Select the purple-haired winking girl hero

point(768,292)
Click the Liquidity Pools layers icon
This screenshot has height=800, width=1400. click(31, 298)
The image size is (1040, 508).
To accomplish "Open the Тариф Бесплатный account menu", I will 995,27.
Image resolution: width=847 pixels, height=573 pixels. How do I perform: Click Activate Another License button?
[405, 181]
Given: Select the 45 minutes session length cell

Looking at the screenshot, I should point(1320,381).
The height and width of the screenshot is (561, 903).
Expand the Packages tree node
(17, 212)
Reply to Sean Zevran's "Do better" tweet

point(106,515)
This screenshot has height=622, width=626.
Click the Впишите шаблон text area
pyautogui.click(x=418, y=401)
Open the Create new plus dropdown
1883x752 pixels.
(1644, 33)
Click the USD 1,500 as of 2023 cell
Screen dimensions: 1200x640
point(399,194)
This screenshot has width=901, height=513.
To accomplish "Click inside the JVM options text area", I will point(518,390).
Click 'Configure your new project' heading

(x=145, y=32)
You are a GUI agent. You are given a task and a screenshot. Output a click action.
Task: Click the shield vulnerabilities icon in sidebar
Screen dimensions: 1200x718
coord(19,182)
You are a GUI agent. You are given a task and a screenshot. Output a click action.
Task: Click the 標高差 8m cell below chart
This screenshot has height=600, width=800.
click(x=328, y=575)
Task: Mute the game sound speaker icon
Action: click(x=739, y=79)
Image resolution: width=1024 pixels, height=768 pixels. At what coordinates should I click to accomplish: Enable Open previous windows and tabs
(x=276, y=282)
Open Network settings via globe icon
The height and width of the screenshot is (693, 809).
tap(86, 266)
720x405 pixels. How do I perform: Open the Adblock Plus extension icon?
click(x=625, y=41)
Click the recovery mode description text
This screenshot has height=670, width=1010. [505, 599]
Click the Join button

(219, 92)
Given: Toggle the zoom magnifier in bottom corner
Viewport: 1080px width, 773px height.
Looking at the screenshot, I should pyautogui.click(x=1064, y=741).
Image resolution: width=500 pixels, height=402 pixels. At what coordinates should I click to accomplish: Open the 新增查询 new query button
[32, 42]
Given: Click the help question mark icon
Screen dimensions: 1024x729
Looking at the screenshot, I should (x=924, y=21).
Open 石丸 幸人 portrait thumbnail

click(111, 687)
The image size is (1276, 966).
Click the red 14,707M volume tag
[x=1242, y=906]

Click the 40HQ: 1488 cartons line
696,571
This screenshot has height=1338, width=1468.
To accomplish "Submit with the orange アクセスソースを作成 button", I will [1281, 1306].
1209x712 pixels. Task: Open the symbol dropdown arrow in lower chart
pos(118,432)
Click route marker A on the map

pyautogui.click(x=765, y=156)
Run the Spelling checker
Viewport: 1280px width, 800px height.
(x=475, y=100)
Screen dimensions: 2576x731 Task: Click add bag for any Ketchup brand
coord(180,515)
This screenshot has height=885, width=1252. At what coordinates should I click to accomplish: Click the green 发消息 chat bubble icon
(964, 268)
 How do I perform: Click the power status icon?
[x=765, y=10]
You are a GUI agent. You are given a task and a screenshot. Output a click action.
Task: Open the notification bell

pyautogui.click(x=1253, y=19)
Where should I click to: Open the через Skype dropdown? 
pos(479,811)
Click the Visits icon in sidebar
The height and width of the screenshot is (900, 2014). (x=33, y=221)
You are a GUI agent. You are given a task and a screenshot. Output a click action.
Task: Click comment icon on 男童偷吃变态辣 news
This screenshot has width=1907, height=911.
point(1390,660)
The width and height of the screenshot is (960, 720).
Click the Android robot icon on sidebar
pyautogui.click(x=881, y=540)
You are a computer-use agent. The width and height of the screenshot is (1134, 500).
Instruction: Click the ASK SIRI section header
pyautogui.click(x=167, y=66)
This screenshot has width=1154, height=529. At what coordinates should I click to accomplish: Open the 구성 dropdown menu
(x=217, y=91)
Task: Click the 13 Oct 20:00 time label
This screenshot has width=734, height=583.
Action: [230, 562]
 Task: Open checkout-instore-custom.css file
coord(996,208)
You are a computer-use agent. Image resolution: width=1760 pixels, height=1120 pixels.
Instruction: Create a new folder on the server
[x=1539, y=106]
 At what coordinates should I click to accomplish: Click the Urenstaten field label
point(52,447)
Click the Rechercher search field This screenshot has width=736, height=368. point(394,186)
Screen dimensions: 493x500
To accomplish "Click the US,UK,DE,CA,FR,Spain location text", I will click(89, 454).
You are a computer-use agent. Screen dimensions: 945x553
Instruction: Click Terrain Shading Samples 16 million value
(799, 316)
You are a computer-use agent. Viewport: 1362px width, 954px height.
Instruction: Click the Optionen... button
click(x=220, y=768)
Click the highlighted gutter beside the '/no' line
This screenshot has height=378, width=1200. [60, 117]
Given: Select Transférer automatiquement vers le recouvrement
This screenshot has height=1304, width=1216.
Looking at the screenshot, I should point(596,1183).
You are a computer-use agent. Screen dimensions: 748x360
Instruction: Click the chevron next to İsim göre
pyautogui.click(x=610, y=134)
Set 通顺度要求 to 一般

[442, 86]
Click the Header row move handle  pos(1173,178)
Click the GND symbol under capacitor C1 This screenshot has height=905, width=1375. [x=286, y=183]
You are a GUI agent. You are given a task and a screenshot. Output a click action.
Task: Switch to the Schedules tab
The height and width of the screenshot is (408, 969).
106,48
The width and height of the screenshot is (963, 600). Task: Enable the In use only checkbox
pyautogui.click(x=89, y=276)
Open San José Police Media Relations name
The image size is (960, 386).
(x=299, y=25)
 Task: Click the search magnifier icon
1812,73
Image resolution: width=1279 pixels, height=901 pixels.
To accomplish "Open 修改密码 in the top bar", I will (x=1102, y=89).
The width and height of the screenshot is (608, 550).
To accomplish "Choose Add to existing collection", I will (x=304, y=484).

## What you will do
Type out the full listing again, exactly as given.

## Solution to the exercise
Select the purple-haired winking girl hero

point(768,292)
Click the Liquidity Pools layers icon
This screenshot has height=800, width=1400. click(31, 298)
The image size is (1040, 508).
To accomplish "Open the Тариф Бесплатный account menu", I will 995,27.
Image resolution: width=847 pixels, height=573 pixels. How do I perform: Click Activate Another License button?
[405, 181]
Given: Select the 45 minutes session length cell

Looking at the screenshot, I should point(1320,381).
The height and width of the screenshot is (561, 903).
Expand the Packages tree node
(17, 212)
Reply to Sean Zevran's "Do better" tweet

point(106,515)
This screenshot has height=622, width=626.
Click the Впишите шаблон text area
pyautogui.click(x=418, y=401)
Open the Create new plus dropdown
1883x752 pixels.
(1644, 33)
Click the USD 1,500 as of 2023 cell
Screen dimensions: 1200x640
point(399,194)
This screenshot has width=901, height=513.
To accomplish "Click inside the JVM options text area", I will point(518,390).
Click 'Configure your new project' heading

(x=145, y=32)
You are a GUI agent. You are given a task and a screenshot. Output a click action.
Task: Click the shield vulnerabilities icon in sidebar
Screen dimensions: 1200x718
coord(19,182)
You are a GUI agent. You are given a task and a screenshot. Output a click action.
Task: Click the 標高差 8m cell below chart
This screenshot has height=600, width=800.
click(x=328, y=575)
Task: Mute the game sound speaker icon
Action: click(x=739, y=79)
Image resolution: width=1024 pixels, height=768 pixels. At what coordinates should I click to accomplish: Enable Open previous windows and tabs
(x=276, y=282)
Open Network settings via globe icon
The height and width of the screenshot is (693, 809).
tap(86, 266)
720x405 pixels. How do I perform: Open the Adblock Plus extension icon?
click(x=625, y=41)
Click the recovery mode description text
This screenshot has height=670, width=1010. [505, 599]
Click the Join button

(219, 92)
Given: Toggle the zoom magnifier in bottom corner
Viewport: 1080px width, 773px height.
Looking at the screenshot, I should pyautogui.click(x=1064, y=741).
Image resolution: width=500 pixels, height=402 pixels. At what coordinates should I click to accomplish: Open the 新增查询 new query button
[32, 42]
Given: Click the help question mark icon
Screen dimensions: 1024x729
Looking at the screenshot, I should (x=924, y=21).
Open 石丸 幸人 portrait thumbnail

click(111, 687)
The image size is (1276, 966).
Click the red 14,707M volume tag
[x=1242, y=906]

Click the 40HQ: 1488 cartons line
696,571
This screenshot has height=1338, width=1468.
To accomplish "Submit with the orange アクセスソースを作成 button", I will [1281, 1306].
1209x712 pixels. Task: Open the symbol dropdown arrow in lower chart
pos(118,432)
Click route marker A on the map

pyautogui.click(x=765, y=156)
Run the Spelling checker
Viewport: 1280px width, 800px height.
(x=475, y=100)
Screen dimensions: 2576x731 Task: Click add bag for any Ketchup brand
coord(180,515)
This screenshot has height=885, width=1252. At what coordinates should I click to accomplish: Click the green 发消息 chat bubble icon
(964, 268)
 How do I perform: Click the power status icon?
[x=765, y=10]
You are a GUI agent. You are given a task and a screenshot. Output a click action.
Task: Open the notification bell

pyautogui.click(x=1253, y=19)
Where should I click to: Open the через Skype dropdown? 
pos(479,811)
Click the Visits icon in sidebar
The height and width of the screenshot is (900, 2014). (x=33, y=221)
You are a GUI agent. You are given a task and a screenshot. Output a click action.
Task: Click comment icon on 男童偷吃变态辣 news
This screenshot has width=1907, height=911.
point(1390,660)
The width and height of the screenshot is (960, 720).
Click the Android robot icon on sidebar
pyautogui.click(x=881, y=540)
You are a computer-use agent. The width and height of the screenshot is (1134, 500).
Instruction: Click the ASK SIRI section header
pyautogui.click(x=167, y=66)
This screenshot has width=1154, height=529. At what coordinates should I click to accomplish: Open the 구성 dropdown menu
(x=217, y=91)
Task: Click the 13 Oct 20:00 time label
This screenshot has width=734, height=583.
Action: [230, 562]
 Task: Open checkout-instore-custom.css file
coord(996,208)
You are a computer-use agent. Image resolution: width=1760 pixels, height=1120 pixels.
Instruction: Create a new folder on the server
[x=1539, y=106]
 At what coordinates should I click to accomplish: Click the Urenstaten field label
point(52,447)
Click the Rechercher search field This screenshot has width=736, height=368. point(394,186)
Screen dimensions: 493x500
To accomplish "Click the US,UK,DE,CA,FR,Spain location text", I will click(89, 454).
You are a computer-use agent. Screen dimensions: 945x553
Instruction: Click Terrain Shading Samples 16 million value
(799, 316)
You are a computer-use agent. Viewport: 1362px width, 954px height.
Instruction: Click the Optionen... button
click(x=220, y=768)
Click the highlighted gutter beside the '/no' line
This screenshot has height=378, width=1200. [60, 117]
Given: Select Transférer automatiquement vers le recouvrement
This screenshot has height=1304, width=1216.
Looking at the screenshot, I should point(596,1183).
You are a computer-use agent. Screen dimensions: 748x360
Instruction: Click the chevron next to İsim göre
pyautogui.click(x=610, y=134)
Set 通顺度要求 to 一般

[442, 86]
Click the Header row move handle  pos(1173,178)
Click the GND symbol under capacitor C1 This screenshot has height=905, width=1375. [x=286, y=183]
You are a GUI agent. You are given a task and a screenshot. Output a click action.
Task: Switch to the Schedules tab
The height and width of the screenshot is (408, 969).
106,48
The width and height of the screenshot is (963, 600). Task: Enable the In use only checkbox
pyautogui.click(x=89, y=276)
Open San José Police Media Relations name
The image size is (960, 386).
(x=299, y=25)
 Task: Click the search magnifier icon
1812,73
Image resolution: width=1279 pixels, height=901 pixels.
To accomplish "Open 修改密码 in the top bar", I will (x=1102, y=89).
The width and height of the screenshot is (608, 550).
To accomplish "Choose Add to existing collection", I will (x=304, y=484).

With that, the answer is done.